Après une campagne qui fut celle d'une mobilisation jamais vues depuis longtemps, la déception est au rendez-vous : on aurait bien aimé être surpris d'un résultat démentant nos prévisions, on ne sera pas "déçus en bien"  puisque l'initiative pour des entreprises responsables, acceptée
(comme espéré) par une petite majorité (40'000 voix d'avance) du peuple suisse, a été refusée (comme prévisible) par une majorité des cantons, l'initiative contre le financement des armes de guerre étant refusée par le peuple suisse et les cantons (mais acceptée à Genève, dans le Jura, à Bâle-Ville et à Neuchâtel). On reviendra un de ces jours sur la seconde initiative, on s'en tiendra ici à la première : l'initiative pour des entreprises responsables ayant succombé à la vieille règle confédérale de la double majorité du peuple et des cantons, le contre-projet indirect entrera en vigueur, sans avoir été soumis au vote. Ce contre-projet est une tartufferie, un semblant de tout petit pas qui n'aurait même pas pu être fait si l'initiative n'avait exercé une pression et suscité une crainte suffisante pour que la droite parlementaire, et les multinationales elles-même, se résolvent à le proposer. Voilà donc la Suisse dotée d'une loi qu'il va falloir renforcer. Beaucoup renforcer. Sous pression européenne, puisque l'Union européenne va se doter d'une directive sur la responsabilité des multinationales, qui ressemblera beaucoup à ce que proposait l'initiative, ce qui nuance notre déception d'un soupçon de ricanement : que la Suisse ne soit pas membre de l'Union européenne n'exemptera pas "nos" multinationales des obligations posées par cette directive, puisqu'elle s'appliquera à toutes les entreprises actives dans l'Union Européenne -y compris, donc, des entreprises suisses ayant leur siège en Suisse... qui hurlaient à la mort à l'idée de devoir se retrouver devant des tribunaux suisses mais qui pourront être accusées devant des tribunaux européens... Amusant, non ?

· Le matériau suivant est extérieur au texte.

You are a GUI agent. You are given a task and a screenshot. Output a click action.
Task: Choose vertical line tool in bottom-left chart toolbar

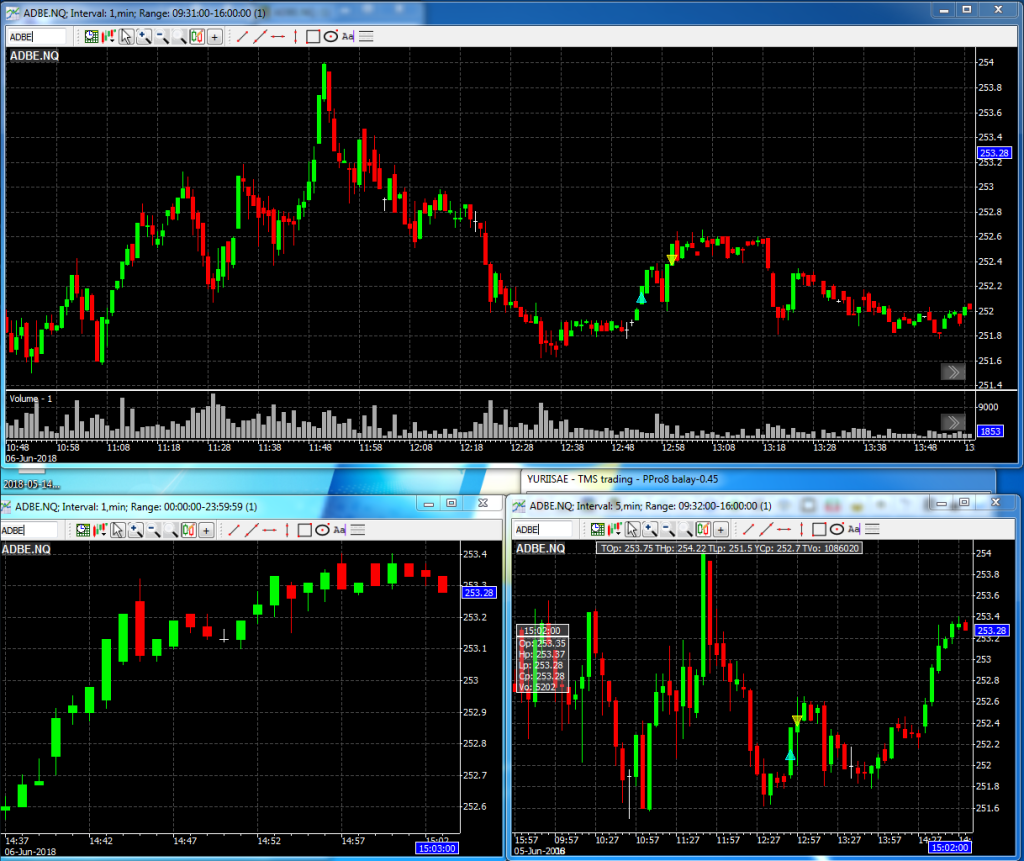pyautogui.click(x=287, y=530)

"Nous les prendrons au mot", "nous n'abandonnerons pas"

Que faire d'un scrutin où la proposition que nous soutenions a été approuvée par le peuple, mais pas dans une majorité de cantons (la campagne finale des adversaires de l'initiative ayant précisément "ciblé" quelques petits cantons de Suisse centrale pour les faire basculer dans le camp du "non") ? L'abandonner, l'archiver ? Que l'initiative pour des entreprises responsables de leurs actes n'ait pas abouti est sans aucun doute un échec. Mais qu'elle ait obtenu une majorité des votes est sans plus de doute un succès. A condition de remettre l'ouvrage sur le métier. Et c'est bien ce qui va se passer, assurent les forces politiques et sociales qui ont porté l'initiative : le PS et les Verts sont déjà à la tâche, préparant une ou plusieurs initiatives ciblant, pour à terme les interdire, les investissements des banques, assurances, fondations, caisses de retraite, nuisibles pour le climat et l'environnement, comme ceux dans les énergies fossiles ou la production d'électricité "sale" : la place financière suisse investit en effet quatre fois plus dans la production d'énergie à partir de charbon ou de gaz que dans les sources d'énergie renouvelable.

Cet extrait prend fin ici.